- Written request
Quote verbatim the lines that begin with the line containing "What do you see at coordinates (1270, 716)" and end with the line containing "(809, 744).", including both of those lines.

- Given records
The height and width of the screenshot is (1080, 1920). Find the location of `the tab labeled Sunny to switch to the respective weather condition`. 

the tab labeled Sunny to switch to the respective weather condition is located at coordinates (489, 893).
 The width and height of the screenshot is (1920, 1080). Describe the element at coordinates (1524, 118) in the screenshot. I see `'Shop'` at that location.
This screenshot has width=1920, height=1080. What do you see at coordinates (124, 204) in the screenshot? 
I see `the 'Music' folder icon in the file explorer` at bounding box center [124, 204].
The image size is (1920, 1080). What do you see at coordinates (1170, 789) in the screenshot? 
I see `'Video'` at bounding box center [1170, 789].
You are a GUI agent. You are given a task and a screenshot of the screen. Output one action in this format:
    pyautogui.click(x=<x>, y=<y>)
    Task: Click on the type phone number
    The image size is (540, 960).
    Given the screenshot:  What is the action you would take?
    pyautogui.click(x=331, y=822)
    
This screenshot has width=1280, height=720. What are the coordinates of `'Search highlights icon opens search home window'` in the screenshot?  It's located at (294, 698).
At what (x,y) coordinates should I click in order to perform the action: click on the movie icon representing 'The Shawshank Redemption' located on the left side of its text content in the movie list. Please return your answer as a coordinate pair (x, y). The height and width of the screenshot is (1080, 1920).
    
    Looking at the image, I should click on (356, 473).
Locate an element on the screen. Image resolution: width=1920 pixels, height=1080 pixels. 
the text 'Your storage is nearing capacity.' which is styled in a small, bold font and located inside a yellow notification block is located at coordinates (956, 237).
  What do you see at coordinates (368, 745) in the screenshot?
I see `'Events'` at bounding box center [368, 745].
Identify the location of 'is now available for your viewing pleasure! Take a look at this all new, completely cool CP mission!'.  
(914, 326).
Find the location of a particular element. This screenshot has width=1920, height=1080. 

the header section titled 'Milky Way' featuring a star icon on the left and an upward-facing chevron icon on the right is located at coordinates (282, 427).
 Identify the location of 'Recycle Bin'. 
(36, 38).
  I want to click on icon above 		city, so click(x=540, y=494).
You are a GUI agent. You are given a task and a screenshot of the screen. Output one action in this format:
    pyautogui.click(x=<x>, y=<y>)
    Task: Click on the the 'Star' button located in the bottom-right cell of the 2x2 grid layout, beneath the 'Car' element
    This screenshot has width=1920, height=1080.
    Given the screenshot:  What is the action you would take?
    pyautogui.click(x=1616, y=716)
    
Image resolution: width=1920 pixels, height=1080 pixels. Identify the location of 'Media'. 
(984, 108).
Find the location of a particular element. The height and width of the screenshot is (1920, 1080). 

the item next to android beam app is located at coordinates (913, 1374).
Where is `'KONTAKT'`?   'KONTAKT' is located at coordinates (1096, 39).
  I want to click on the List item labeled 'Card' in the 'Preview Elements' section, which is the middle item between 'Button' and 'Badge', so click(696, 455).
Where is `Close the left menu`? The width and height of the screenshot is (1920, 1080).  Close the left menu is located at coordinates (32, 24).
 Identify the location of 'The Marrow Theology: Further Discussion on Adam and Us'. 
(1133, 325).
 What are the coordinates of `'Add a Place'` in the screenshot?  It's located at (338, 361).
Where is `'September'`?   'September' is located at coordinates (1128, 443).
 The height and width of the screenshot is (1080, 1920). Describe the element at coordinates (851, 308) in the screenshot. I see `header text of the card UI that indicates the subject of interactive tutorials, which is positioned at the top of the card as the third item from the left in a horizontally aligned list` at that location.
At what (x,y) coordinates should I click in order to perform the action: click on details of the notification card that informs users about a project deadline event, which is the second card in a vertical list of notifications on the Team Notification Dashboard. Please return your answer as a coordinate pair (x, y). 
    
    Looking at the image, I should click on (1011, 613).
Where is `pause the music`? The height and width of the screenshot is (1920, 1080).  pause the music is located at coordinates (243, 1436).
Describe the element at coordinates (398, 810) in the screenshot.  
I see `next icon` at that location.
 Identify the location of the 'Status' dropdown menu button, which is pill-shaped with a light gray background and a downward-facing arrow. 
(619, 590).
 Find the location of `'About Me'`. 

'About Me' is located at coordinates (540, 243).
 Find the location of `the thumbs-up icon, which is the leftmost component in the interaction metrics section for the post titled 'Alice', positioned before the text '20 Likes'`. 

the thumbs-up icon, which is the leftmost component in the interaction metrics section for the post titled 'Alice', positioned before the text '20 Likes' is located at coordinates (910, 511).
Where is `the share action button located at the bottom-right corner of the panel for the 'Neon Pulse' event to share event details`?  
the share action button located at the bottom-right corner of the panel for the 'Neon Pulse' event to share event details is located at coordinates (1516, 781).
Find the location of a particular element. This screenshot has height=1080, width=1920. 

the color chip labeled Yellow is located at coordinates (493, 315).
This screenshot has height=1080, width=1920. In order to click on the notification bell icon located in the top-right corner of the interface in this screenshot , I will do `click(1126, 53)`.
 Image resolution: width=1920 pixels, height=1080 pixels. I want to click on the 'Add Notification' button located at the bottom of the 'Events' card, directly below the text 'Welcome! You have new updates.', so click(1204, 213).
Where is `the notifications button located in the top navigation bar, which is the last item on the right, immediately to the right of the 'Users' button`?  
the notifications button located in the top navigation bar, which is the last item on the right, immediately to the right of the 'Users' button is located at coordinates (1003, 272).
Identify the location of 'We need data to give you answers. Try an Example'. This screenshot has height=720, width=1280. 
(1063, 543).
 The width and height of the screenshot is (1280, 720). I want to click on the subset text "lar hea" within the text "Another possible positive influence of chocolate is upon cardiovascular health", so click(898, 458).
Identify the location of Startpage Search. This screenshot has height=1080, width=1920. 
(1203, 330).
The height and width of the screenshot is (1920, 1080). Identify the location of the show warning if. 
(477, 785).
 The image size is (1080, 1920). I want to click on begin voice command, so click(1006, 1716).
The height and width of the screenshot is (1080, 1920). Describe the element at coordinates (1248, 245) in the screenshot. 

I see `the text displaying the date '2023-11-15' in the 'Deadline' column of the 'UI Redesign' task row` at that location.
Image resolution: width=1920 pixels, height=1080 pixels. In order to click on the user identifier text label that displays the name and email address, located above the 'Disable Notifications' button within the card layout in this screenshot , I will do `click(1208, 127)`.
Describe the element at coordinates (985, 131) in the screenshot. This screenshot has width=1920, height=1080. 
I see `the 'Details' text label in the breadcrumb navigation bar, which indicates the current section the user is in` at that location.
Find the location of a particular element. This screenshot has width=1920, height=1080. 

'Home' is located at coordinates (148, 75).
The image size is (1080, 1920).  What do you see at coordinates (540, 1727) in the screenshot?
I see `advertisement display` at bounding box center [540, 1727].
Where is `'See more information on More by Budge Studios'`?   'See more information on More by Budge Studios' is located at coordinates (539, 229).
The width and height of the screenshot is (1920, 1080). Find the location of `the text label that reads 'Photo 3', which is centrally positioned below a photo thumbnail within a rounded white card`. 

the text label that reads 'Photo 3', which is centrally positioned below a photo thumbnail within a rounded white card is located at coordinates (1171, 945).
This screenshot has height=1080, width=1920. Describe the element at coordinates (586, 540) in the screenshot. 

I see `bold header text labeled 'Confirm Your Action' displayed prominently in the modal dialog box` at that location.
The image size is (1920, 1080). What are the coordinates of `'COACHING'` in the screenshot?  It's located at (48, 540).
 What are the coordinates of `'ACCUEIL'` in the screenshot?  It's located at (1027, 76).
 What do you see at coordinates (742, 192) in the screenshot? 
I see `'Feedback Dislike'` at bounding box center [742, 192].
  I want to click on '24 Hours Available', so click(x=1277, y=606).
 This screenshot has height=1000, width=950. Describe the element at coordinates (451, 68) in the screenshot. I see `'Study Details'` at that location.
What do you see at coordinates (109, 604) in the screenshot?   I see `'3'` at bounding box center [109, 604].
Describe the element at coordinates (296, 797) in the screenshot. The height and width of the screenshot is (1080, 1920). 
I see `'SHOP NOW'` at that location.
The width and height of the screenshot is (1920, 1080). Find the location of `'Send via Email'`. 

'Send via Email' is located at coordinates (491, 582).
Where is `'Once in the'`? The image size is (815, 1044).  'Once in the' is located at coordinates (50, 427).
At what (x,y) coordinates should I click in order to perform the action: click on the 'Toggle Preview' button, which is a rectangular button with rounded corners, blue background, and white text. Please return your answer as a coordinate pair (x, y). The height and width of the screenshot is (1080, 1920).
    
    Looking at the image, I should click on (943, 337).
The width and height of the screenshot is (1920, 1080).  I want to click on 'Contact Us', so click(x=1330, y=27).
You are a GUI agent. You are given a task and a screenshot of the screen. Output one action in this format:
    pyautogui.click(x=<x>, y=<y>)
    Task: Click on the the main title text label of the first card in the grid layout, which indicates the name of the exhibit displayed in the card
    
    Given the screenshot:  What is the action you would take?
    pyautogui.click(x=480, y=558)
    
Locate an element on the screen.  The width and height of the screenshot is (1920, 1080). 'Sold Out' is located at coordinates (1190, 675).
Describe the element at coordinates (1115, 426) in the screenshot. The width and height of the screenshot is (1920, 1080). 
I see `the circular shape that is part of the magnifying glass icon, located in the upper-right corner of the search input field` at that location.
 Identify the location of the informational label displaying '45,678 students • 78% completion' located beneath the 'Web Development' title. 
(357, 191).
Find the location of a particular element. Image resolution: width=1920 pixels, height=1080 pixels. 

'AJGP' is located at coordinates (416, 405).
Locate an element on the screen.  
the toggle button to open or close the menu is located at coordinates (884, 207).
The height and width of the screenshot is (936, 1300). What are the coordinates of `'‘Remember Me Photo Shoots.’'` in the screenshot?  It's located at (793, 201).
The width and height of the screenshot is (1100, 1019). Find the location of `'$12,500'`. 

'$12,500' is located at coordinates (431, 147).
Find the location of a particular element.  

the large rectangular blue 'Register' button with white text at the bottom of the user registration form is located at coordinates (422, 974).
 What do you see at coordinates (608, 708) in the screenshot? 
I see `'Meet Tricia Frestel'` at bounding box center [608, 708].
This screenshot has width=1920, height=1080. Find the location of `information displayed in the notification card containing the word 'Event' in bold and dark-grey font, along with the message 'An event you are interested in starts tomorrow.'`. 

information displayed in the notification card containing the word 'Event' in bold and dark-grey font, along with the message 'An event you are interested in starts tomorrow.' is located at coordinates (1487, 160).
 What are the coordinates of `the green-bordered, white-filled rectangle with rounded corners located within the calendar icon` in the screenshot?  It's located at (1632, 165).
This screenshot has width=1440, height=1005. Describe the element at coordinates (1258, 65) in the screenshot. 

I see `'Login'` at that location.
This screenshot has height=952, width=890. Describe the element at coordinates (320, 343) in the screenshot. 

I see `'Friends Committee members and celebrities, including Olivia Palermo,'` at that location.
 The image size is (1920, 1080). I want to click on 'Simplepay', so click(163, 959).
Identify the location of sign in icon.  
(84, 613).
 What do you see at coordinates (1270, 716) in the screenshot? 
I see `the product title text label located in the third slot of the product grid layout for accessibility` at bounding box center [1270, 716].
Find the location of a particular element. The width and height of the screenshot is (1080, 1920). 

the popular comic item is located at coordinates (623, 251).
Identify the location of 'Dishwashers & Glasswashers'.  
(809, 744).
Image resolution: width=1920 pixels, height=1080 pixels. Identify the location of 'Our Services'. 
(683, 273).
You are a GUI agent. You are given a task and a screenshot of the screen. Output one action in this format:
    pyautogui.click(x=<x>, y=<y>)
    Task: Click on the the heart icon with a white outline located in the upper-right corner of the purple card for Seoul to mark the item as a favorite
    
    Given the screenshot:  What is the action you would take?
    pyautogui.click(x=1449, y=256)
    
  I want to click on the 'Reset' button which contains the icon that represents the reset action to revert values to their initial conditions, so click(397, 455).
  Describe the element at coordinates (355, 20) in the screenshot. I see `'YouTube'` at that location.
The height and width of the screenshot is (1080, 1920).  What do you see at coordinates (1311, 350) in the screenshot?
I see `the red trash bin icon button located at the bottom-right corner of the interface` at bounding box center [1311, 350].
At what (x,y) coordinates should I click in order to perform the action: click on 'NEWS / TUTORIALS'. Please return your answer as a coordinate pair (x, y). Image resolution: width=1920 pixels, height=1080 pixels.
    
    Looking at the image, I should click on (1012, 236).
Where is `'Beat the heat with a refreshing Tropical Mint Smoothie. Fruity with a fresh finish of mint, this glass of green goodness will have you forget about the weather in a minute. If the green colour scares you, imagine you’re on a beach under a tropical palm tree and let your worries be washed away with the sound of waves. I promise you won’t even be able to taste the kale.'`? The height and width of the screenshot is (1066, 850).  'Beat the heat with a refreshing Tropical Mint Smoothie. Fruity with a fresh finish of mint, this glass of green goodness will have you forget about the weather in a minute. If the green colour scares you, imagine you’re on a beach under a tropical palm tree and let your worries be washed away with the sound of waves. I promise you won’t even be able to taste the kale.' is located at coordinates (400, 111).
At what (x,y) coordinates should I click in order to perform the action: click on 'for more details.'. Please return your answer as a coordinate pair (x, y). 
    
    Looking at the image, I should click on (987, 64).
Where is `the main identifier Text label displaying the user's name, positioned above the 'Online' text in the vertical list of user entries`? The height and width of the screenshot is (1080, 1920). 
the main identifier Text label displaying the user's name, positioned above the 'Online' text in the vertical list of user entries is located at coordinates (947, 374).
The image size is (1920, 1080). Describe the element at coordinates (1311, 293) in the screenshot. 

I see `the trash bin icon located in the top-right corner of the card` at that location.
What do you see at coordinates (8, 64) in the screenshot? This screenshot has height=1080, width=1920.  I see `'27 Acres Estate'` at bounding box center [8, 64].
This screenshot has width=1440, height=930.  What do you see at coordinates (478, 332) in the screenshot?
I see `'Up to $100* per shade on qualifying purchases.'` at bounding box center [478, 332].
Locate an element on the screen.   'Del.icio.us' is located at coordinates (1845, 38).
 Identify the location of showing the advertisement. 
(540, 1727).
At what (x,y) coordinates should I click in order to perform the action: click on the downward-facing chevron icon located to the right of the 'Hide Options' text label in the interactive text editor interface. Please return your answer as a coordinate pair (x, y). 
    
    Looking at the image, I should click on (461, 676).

- Solution to this task
 What do you see at coordinates (1270, 716) in the screenshot? 
I see `the product title text label located in the third slot of the product grid layout for accessibility` at bounding box center [1270, 716].
Find the location of a particular element. The width and height of the screenshot is (1080, 1920). 

the popular comic item is located at coordinates (623, 251).
Identify the location of 'Dishwashers & Glasswashers'.  
(809, 744).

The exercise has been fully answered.